Avec Faire mouche, Vincent Almendros joue les maîtres du suspens dans un étrange thriller rural mêlant affaires familiales non classées et roman noir qui, jusqu'au bout, souhaiterait s'ignorer. Un livre d'une progression narrative sublime de doigté dont le titre dit bien la manière dont il nous cueille.


Ci-gît Saint-Fourneau, village perdu que l'exode rural – on l'imagine – a laissé pourrir sur pieds, rendu à une nature ingrate, ou les deux, ainsi que le décrit le narrateur : « la nature semblait avoir poussé n'importe où, spontanée et enthousiaste. Partout, c'était le vert qui dominait, un vert vif et mouillé. (...) Les serrures des portes, les ferrures, les pentures, tout était rouillé. Même les escaliers se lézardaient. Une branche trop lourde s'affaissait sur la tôle ondulée d'un abri laissé à l'abandon ».

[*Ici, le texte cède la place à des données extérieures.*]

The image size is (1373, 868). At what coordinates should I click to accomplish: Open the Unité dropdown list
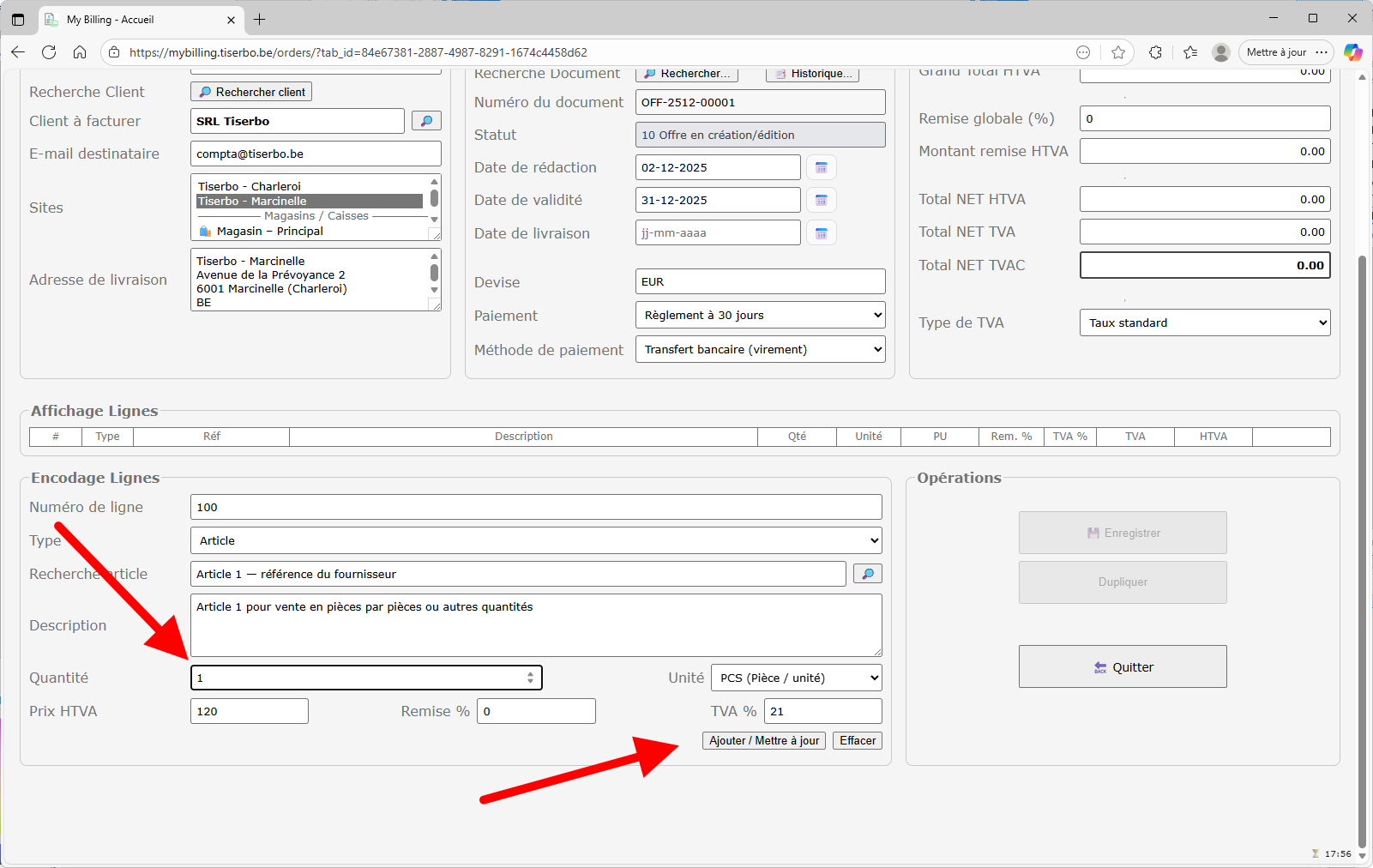click(798, 678)
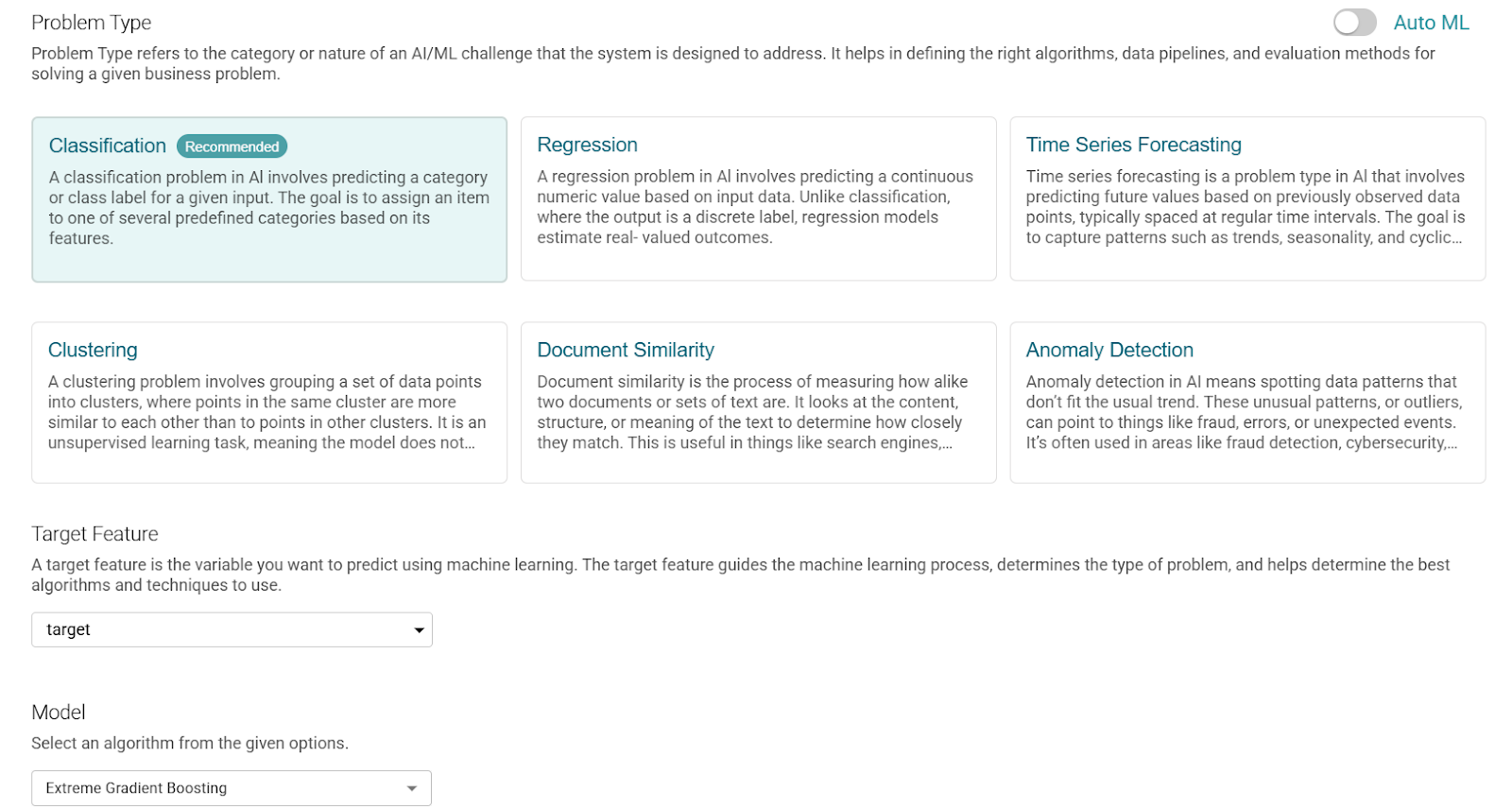Open the Target Feature dropdown
Viewport: 1512px width, 809px height.
click(232, 629)
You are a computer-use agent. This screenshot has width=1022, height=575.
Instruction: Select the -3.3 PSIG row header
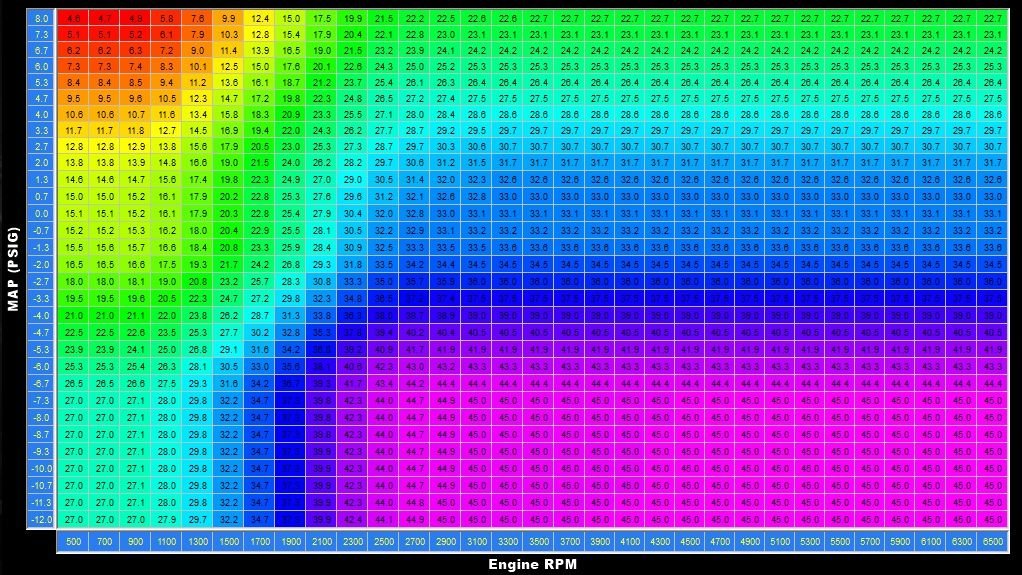pyautogui.click(x=40, y=297)
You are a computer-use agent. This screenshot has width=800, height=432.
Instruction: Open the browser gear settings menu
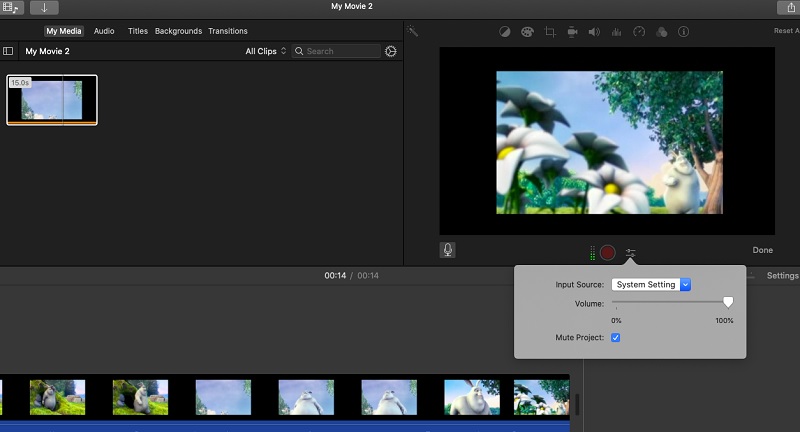[x=391, y=51]
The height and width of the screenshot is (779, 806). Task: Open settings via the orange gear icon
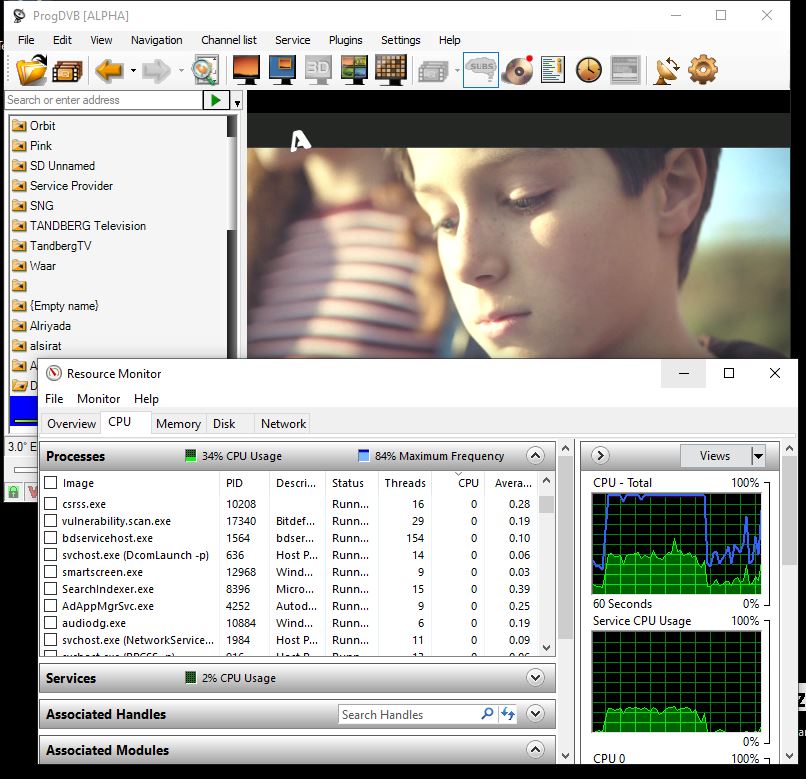tap(703, 70)
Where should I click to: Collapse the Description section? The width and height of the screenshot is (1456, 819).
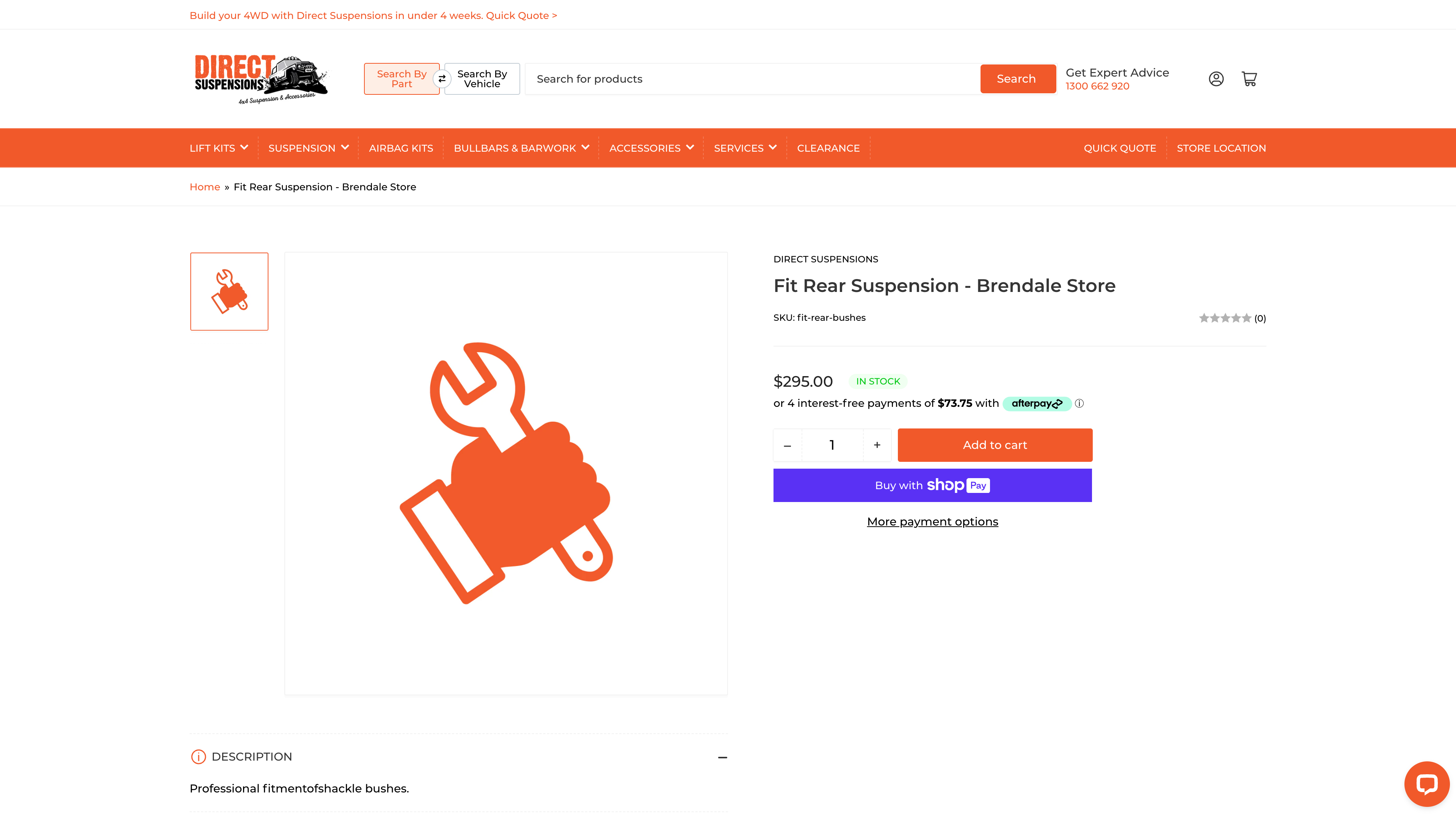tap(722, 756)
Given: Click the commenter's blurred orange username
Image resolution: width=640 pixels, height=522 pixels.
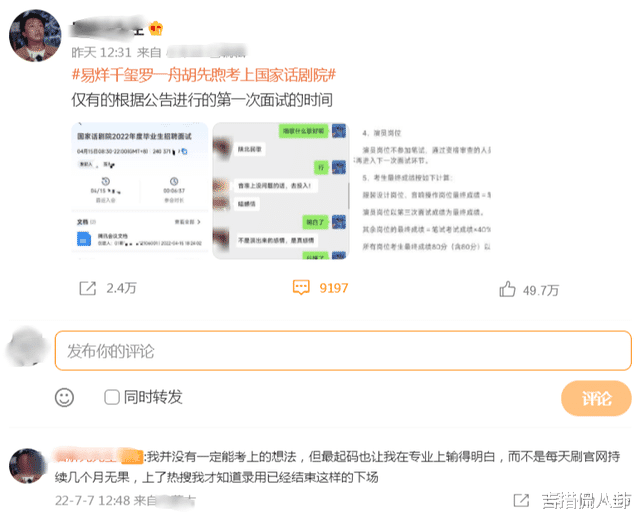Looking at the screenshot, I should 98,456.
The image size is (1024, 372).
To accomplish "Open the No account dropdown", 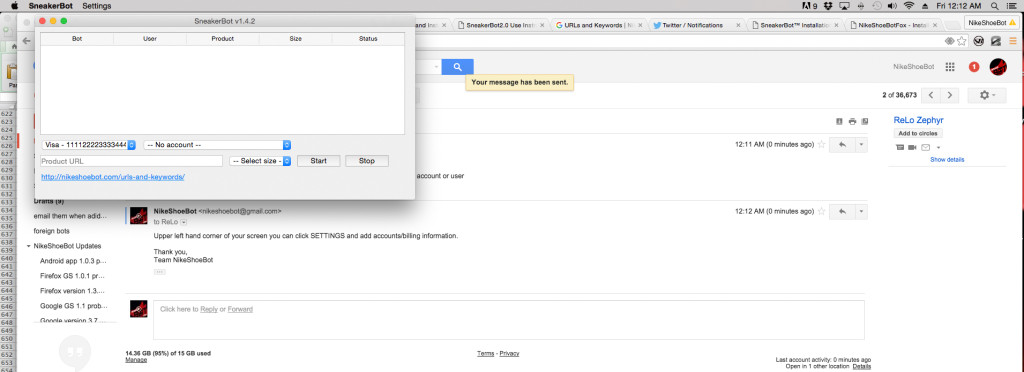I will tap(217, 145).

C'est donc dans ce décor que le narrateur de Faire Mouche, Laurent Malèvre, revient après d'interminables lustres – une vingtaine d'années – pour revoir les siens, si l'on peut les nommer ainsi : son oncle Roland, condamné par un cancer, sa cousine dont c'est le mariage, et sa mère qui, depuis la mort de son mari, vit avec Roland et une drôle de réputation d'empoisonneuse – n'a-t-elle pas fait boire à son fils de l'eau de javel, lorsqu'il était enfant ? Avec lui, Laurent a emmené Claire, une amie qu'il présente comme sa compagne Constance dont il est lui-même sans nouvelle. Sans qu'on sache pourquoi.

Effluves maudites

À vrai dire, on ne sait pas davantage, même quand on croit savoir, pourquoi Laurent a tant de mal à revenir dans ce village, cette atmosphère, ce cercle familial déglingué où pullulent les mouches, où tout a un drôle de goût, y compris la langue de bœuf et le vin de noix préparés par la mère, également fine éplucheuse de lapin.

C'est que Vincent Almendros, aux commandes de ce roman, distille les indices avec parcimonie ; prend son temps, puisqu'à Saint-Fourneau, il est élastique (« je me souvenais qu'à la campagne les matinées passaient vite, mais les après-midi étaient plus lents. Le temps pouvait s'arrêter, ça ne me dérangeait pas ») ; joue avec les nerfs du lecteur au point de parvenir à transformer une cueillette de champignons en thriller ; livre les dialogues à l'économie, comme on le fait dans les familles de peu de mots, où l'on se repaît de non-dits et de secrets à peine voilés.

L'ensemble est tout à fait vénéneux et totalement délicieux tant on se demande, tout au long de ces 127 pages haletantes, où l'auteur veut en venir en funambulant de la sorte. Car pour connaître le fin mot de l'histoire, dévoilé dans l'ultime paragraphe, il faudra soi-même s'immerger dans ce hameau aux effluves maudites et parsemé de cadavres de toutes sortes ; être prêt à y déterrer les secrets qui y sont enfouis ; et accepter ce dont Saint-Fourneau pourrait bien, pour le narrateur, être le nom.